Question

In objective-c, nil is expected to sort of propagate as opposed to causing an immediate failure. Sending a message to nil (essentially) always results in nil. Is there a similar expectation when sending a nil argument, when that makes no sense?

The particular case I have in mind is essentially the functional map method:

-(NSArray*) map:(id (^)(id item))projection {
    if (projection == nil) {
        // ?? what to do ??
        // throw exception?
        // return nil?
        // return empty array?
    }

    NSMutableArray* r = [NSMutableArray arrayWithCapacity:[self count]];
    for (id e in self) {
        [r addObject:projection(e)];
    }
    return r;
}

Should passing a nil block for projection cause some sort of failure, or some sort of default result?

My personal preference is to fail-fast, but I see objective-C favoring fail-do-nothing in many places. I would appreciate input on what the expected convention is in this sort of case.

edit

More specifically, is it acceptable to do this:

#define require(expr) \
    if (!(expr)) \
        @throw([NSException exceptionWithName:NSInvalidArgumentException \
                                       reason:[NSString stringWithFormat:@"!require(%@)", (@#expr)] \
                                     userInfo:nil])

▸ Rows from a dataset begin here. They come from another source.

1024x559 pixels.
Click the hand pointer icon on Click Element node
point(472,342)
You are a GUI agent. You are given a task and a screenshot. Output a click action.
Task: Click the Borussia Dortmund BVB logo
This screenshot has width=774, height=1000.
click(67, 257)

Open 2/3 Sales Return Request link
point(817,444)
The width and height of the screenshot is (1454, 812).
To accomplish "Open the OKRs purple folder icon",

-(NSArray*) map:(id (^)(id item))projection {
    require(projection != nil);
    ...
Was it helpful?

Solution

Generally speaking, if your method requires that a parameter is not nil, you'd better bail out as soon as possible in case it is.

With this in mind

NSParameterAssert(item)

is a good practice. It is thoroughly explained here, but the quick summary is that it throws an NSInternalInconsistencyException in case the assertion is not satisfied.

Note that by default the NSParameterAssert macro (as well as all the others NSAssert-like macros) is removed in release builds, unless you undefine NS_BLOCK_ASSERTIONS.

More on the subject is explained here.

OTHER TIPS

Since projection is a block, not an object, you cannot just ignore checking for it to be nil; you must do the check and react as you need. It's up to you if that reaction means throwing an exception, returning nil, or something else.